Exercise brief
Duplicate, word for word, the portion of the reading-list post that opens with the words "Comments (27)" and closes with "its complex.. :)".

Raymond’s reading list: The Mythical Man-Month, The Design of Everyday Things, and Systemantics


The first two of these books are probably on everybody else's reading list, but I'm going to mention them anyway since I consider them required reading for managers and designers.

The Mythical Man-Month is over 30 years old, but the lessons contained therein are as true now as they were back in 1975, such as what is now known as Brooks' law: Adding manpower to a late software product makes it later.

I much preferred the original title for The Design of Everyday Things, namely, The Psychology of Everyday Things, but I'm told that booksellers ended up mistakenly filing the book in the psychology section. Once you've read this book, you will never look at a door the same way again. And you'll understand the inside joke when I say, "I bet it won an award."

The third book is the less well-known Systemantics: How Systems Work and Especially How They Fail. The book was originally published in 1978, then reissued under the slightly less catchy title, Systemantics: The Underground Text of Systems Lore, and re-reissued under the completely soul-sucking title The Systems Bible. I reject all the retitling and continue to refer to the book as Systemantics.

Systemantics is very much like The Mythical Man-Month, but with a lot more attitude. The most important lessons I learned are a reinterpretation of Le Chatelier's Principle for complex systems ("Every complex system resists its proper functioning") and the Fundamental Failure-Mode Theorem ("Every complex system is operating in an error mode").

You've all experienced the Fundamental Failure-Mode Theorem: You're investigating a problem and along the way you find some function that never worked. A cache has a bug that results in cache misses when there should be hits. A request for an object that should be there somehow always fails. And yet the system still worked in spite of these errors. Eventually you trace the problem to a recent change that exposed all of the other bugs. Those bugs were always there, but the system kept on working because there was enough redundancy that one component was able to compensate for the failure of another component. Sometimes this chain of errors and compensation continues for several cycles, until finally the last protective layer fails and the underlying errors are exposed.

That's why I'm skeptical of people who look at some catastrophic failure of a complex system and say, "Wow, the odds of this happening are astronomical. Five different safety systems had to fail simultaneously!" What they don't realize is that one or two of those systems are failing all the time, and it's up to the other three systems to prevent the failure from turning into a disaster. You never see a news story that says "A gas refinery did not explode today because simultaneous failures in the first, second, fourth, and fifth safety systems did not lead to a disaster thanks to a correctly-functioning third system." The role of the failure and the savior may change over time, until eventually all of the systems choose to have a bad day all on the same day, and something goes boom.

Comments (27)
  1. mvadu says:

    Ray You made my day…

    ("Every complex system resists its proper functioning")

    Now I know why every chunk I start to test usually fails… Now I can explain that its not the developers fault.. its proven Maths.. it has to fail as its complex.. :)

Data
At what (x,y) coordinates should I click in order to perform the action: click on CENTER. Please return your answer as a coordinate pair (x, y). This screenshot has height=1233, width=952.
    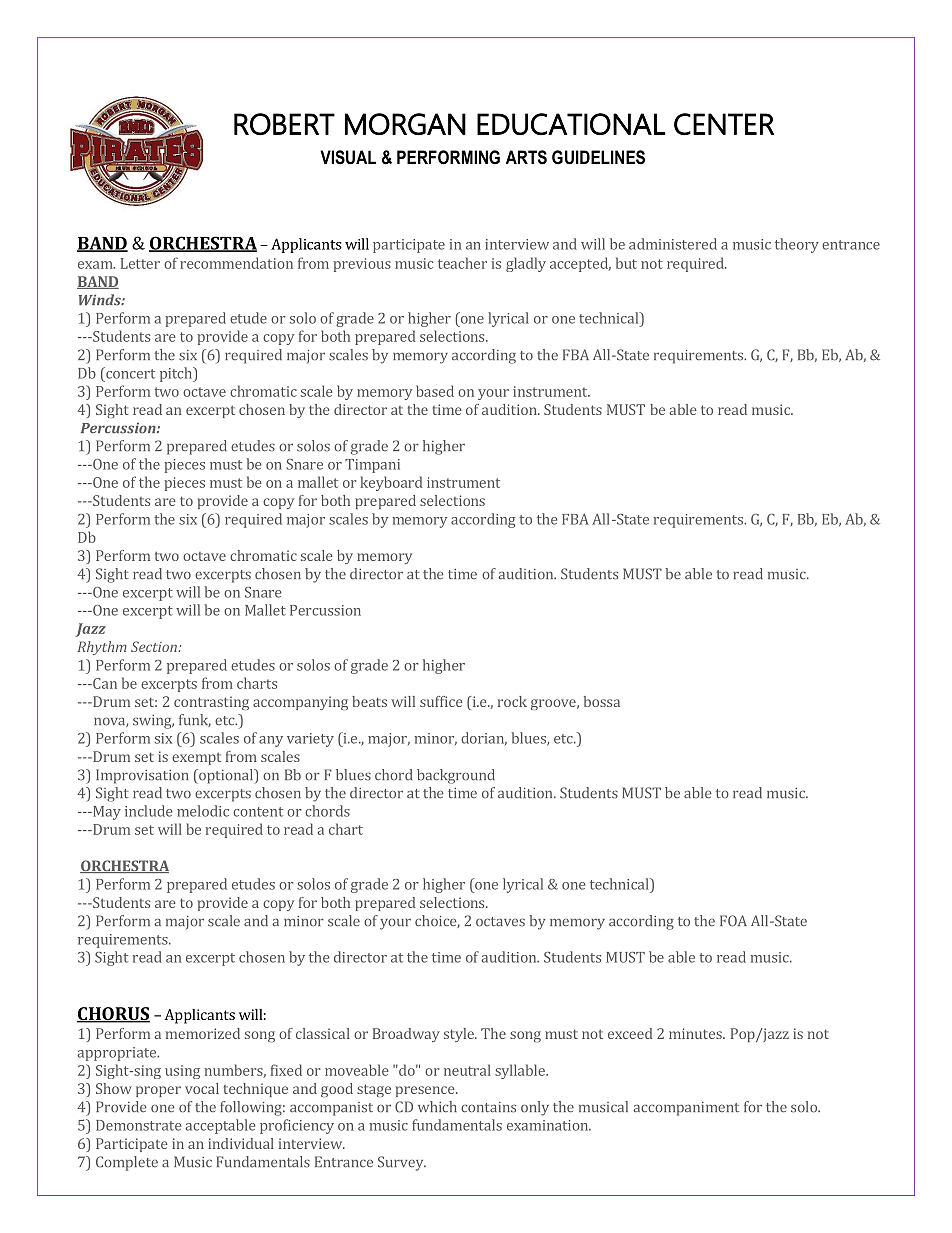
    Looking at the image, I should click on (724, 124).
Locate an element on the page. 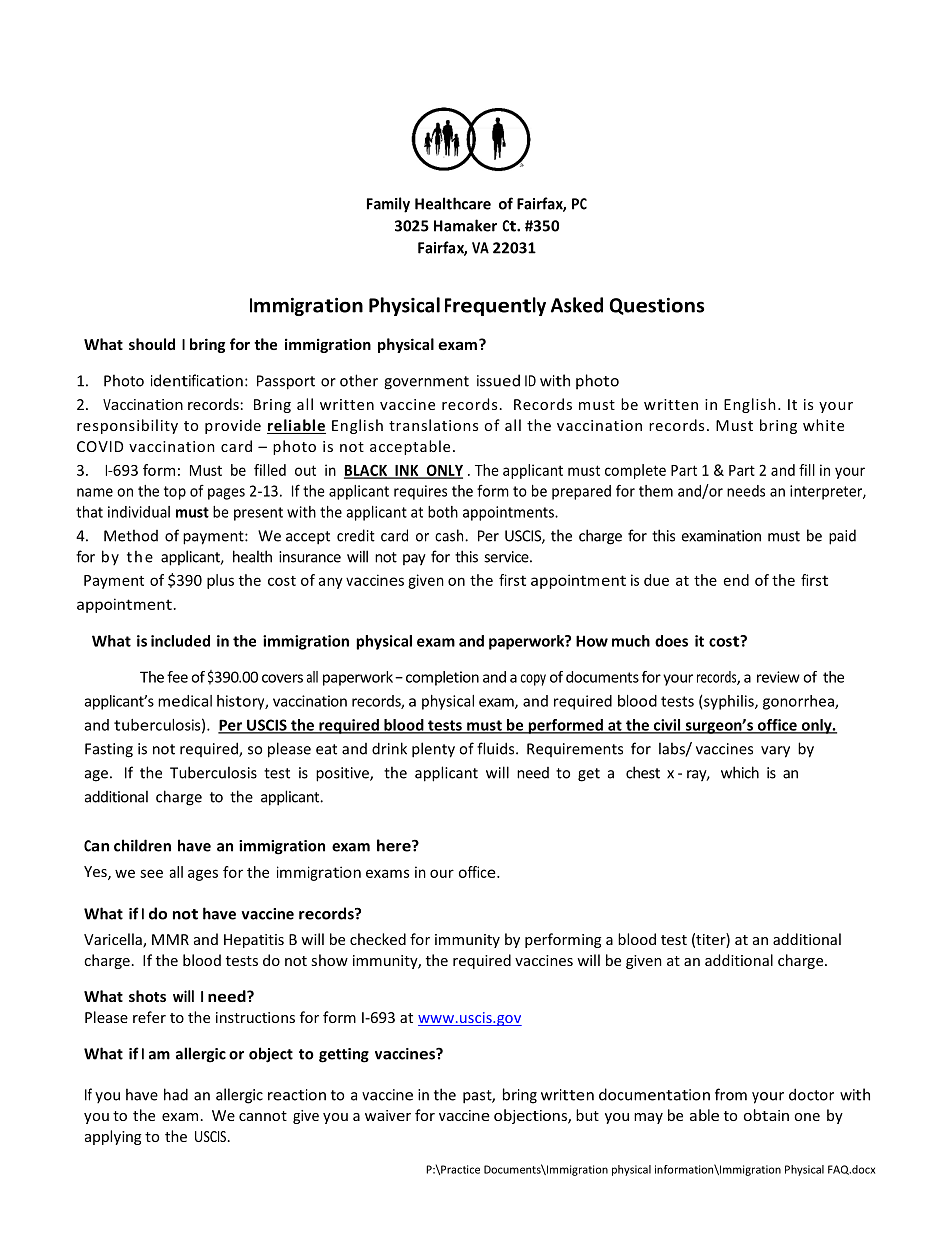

---

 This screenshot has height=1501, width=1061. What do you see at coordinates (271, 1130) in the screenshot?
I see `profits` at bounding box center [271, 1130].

Result of the task
Comments (27)
  1. mvadu says:

    Ray You made my day…

    ("Every complex system resists its proper functioning")

    Now I know why every chunk I start to test usually fails… Now I can explain that its not the developers fault.. its proven Maths.. it has to fail as its complex.. :)